• EXCERPT:
++++
Roman Pont du Gard Aqueduct France

Written by on July 10, 2014 in Languedoc-Roussillon

pont du gard aqueduct france

Discovering the Pont du Gard acqueduct on the long Roman road to Uzes, Lucy Pitts finds an area of outstanding beauty with a slow and gentle rhythm and a delicious 17th Century hotel in the south of France…

If you’re ever lucky enough to find yourself in Montpellier or one of her neighbouring cities, you must find the time to escape to the rolling countryside of the Languedoc and in particular the Gard region to the East. This is the landscape of deep valleys and gorges and of the distinctive Garrigue, that carpet of fragrant green grey scrubland which clings to the rugged, limestone hills. It is quintessentially French Mediterranean, politely interrupted by vineyards groaning with fruit, olive groves, low stone houses which glow in the sunshine and the long, straight, tree lined roads you expect from this part of France.

And despite its undeniable claim to a medieval time, this is an area which is also soaked in the influence of the Romans and never have those Romanesque ghosts been more apparent, than at one of the region’s most notable attractions, that magnificent aqueduct known as the Pont du Gard.

The Pont du Gard aqueduct France

This giant of an engineering masterpiece is 3 stories and 50 metres high, 2,000 years old and the largest of all the Roman aqueducts built in an amazing 5 years to fuel the Roman thirst for luxury. It stands shimmering in the barren heat against miles of unspoilt landscape and in total defiance of the centuries.

A trip to the aqueduct’s museum, where all the guides have a passionate and in depth understanding of its story, helps conjure up both the violent sweat and toil of the slaves that built it in the inescapable heat and the lavish lifestyle of those it served for 5 centuries. And take a guide to the top course of the aqueduct which looks down on the breath-taking gorge of La Gardon and walk where the water once flowed from the spring of the Eure near Uzes to the fountains and baths of the wealthy Romans of Nimes. If ever a monument captured the spirit and essence of an era, it is here and this is a place to be savoured and absorbed.
++++
• SET TASK 1: According to the Pont du Gard article, how many years did it take to build the aqueduct?
• SET TASK 2: In the listing, change "Access Token" to "Refresh Token" in the lines from the one with "You are a computer-use agent. Viewport: 1336px" up to and including the one with "coord(1284,34)". Return only those lines, with nothing else altered.
The listing that follows has no connection to the Pont du Gard article.

• INPUT:
++++
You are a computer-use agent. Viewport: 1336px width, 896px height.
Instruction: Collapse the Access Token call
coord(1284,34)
++++
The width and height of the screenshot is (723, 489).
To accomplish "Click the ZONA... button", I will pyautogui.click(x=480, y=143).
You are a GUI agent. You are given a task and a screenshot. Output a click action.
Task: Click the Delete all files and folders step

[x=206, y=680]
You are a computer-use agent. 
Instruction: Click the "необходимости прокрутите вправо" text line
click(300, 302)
++++
• FULL OUTPUT 1: Five years.

• FULL OUTPUT 2:
You are a computer-use agent. Viewport: 1336px width, 896px height.
Instruction: Collapse the Refresh Token call
coord(1284,34)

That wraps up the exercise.